§ Task list:
1. Could you print everything in the Lewis case note from "Vindication, but no" down to "apparent loss or injury." word for word?
2. Do these statements agree with the Lewis case note? Answer yes or no for each, quoting the deciding words. (a) Lewis was serving a 12-month sentence of periodic detention on weekends. (b) The trial judge awarded Lewis $100,000 in damages. (c) The Board's decision to cancel Lewis' periodic detention was found invalid for want of procedural fairness.
3. Can you go on with the Lewis case note from where it stops?
━━━ Passage ━━━
Vindication, but no value: no substantial damages where no provable loss or injury

Lewis v Australian Capital Territory [2020] HCA 26


It is trite that the tort of false imprisonment is actionable per se; the tortfeasor’s liability arises regardless of whether the victim suffers any harm. But an award of anything other than nominal damages will turn on the plaintiff’s actual loss or injury.

In Lewis v Australian Capital Territory [2020] HCA 26, the High Court concluded that an award of nominal damages is the ordinary remedy for a wrong in the absence of actual loss or injury. This decision will likely have broader public law implications where the infringement of basic rights by government action may not result in readily apparent loss or injury.


The appellant, Lewis, was serving a 12-month sentence under a regime of periodic detention on weekends. After failing to attend on a number of occasions, the Sentence Administration Board cancelled his periodic detention. Lewis was then arrested and required to serve the remainder of his sentence in full-time detention.

In separate proceedings, the Board’s decision to cancel Lewis’ periodic detention was found to be invalid for want of procedural fairness. Lewis sought damages from the government of the Australian Capital Territory for the 82 days for which he was detained on a full-time basis, pending the outcome of those proceedings.

The trial judge assessed damages at $100,000 but awarded only nominal damages on the basis that, even if Lewis had been afforded procedural fairness, it was ‘inevitable’ that his periodic detention would be cancelled and substituted with full-time detention because the Board had no discretion in its decision to cancel Lewis’s periodic detention, in light of his failure to attend.

After the trial judge’s decision was upheld on appeal, Lewis appealed to the High Court.

Lewis contended that he was entitled to substantial (as opposed to nominal) damages for the mere infringement of, or to ‘vindicate’, his right to liberty, independently of the actual consequences of that infringement. He also contended that he was entitled to compensatory damages for the loss of liberty and injury to his dignity occasioned by his unlawful detention.
━━━ Extracted information ━━━
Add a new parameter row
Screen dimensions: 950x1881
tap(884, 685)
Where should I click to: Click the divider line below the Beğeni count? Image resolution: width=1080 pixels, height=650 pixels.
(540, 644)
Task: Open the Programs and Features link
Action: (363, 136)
━━━
§ Solved tasks:
1.
Vindication, but no value: no substantial damages where no provable loss or injury

Lewis v Australian Capital Territory [2020] HCA 26


It is trite that the tort of false imprisonment is actionable per se; the tortfeasor’s liability arises regardless of whether the victim suffers any harm. But an award of anything other than nominal damages will turn on the plaintiff’s actual loss or injury.

In Lewis v Australian Capital Territory [2020] HCA 26, the High Court concluded that an award of nominal damages is the ordinary remedy for a wrong in the absence of actual loss or injury. This decision will likely have broader public law implications where the infringement of basic rights by government action may not result in readily apparent loss or injury.

2.
(a) Yes: "was serving a 12-month sentence under a regime of periodic detention on weekends"
(b) No: "assessed damages at $100,000 but awarded only nominal damages"
(c) Yes: "found to be invalid for want of procedural fairness"

3.
Across four sets of reasons, the five-member Court unanimously dismissed the appeal. The separate reasons of Edelman J and Gordon J contained the most substantive discussion of the issues raised. Kiefel CJ and Keane J jointly agreed with Edelman J but disposed of the appeal on other grounds, and Gageler J generally agreed with the reasons of Gordon J.

The availability of substantial or ‘vindicatory’ damages

The Court took a dim view of Lewis’s submissions regarding his claimed entitlement to substantial damages to vindicate his infringed right to liberty, or as it was put alternatively, ‘vindicatory damages’. All members of the Court held that no such species of damages was known to Australian common law: [2], [22], [104] and [176].

Lewis invited the Court to assess damages using the ‘user fee’ principle. Under that principle, which is most often applied in real property trespass or patent infringement cases, damages are assessed by reference to the hypothetical fee that would have been charged in exchange for the permission that would make the use lawful. Edelman J considered this reliance to be misplaced: a user fee award of damages was not an appropriate means of rectifying the wrong of false imprisonment, as the consent or permission of the person wrongly detained is irrelevant to the lawfulness of the act: [155]. Gordon J similarly considered that Lewis’s attempt to adapt the user fee principle was inapt in a case concerned with false imprisonment, being an action fundamentally different from those concerned with the unlawful use of property: [84].

Neither Edelman J nor Gordon J endorsed Lewis’s reliance on authorities which he said supported the proposition that awards of substantial damages were available for the mere infringement of his right to liberty.

Edelman J considered that in each case referred to, damages were awarded having regard to the consequences of the tort; none of which established a standalone entitlement to substantial damages in the absence of loss: [159]. Gordon J considered that Lewis’s submissions confused the per se nature of an action for false imprisonment with the role of the counterfactual in identifying the loss that is to be compensated: [72].

Regarding so-called ‘vindicatory damages’, Edelman J and Gordon J each chose to follow the majority view in R (Lumba) v Secretary of State for the Home Department [2012] 1 AC 245, which held that recognising awards of ‘vindicatory damages’ would have far-reaching and undesirable implications, and had no justification in light of the power to make declarations or award exemplary damages in appropriate cases: [101].

The proper counterfactual

Lewis’s alternative contention – that he was entitled to substantial damages for the loss of liberty and injury to dignity which he suffered as a result of the 82 days of imprisonment – similarly found no favour with the Court. He submitted that, had the wrongful conduct not occurred (that is, had his periodic detention not been cancelled invalidly), he would not have experienced the loss and injury, and on that basis, he should be compensated accordingly.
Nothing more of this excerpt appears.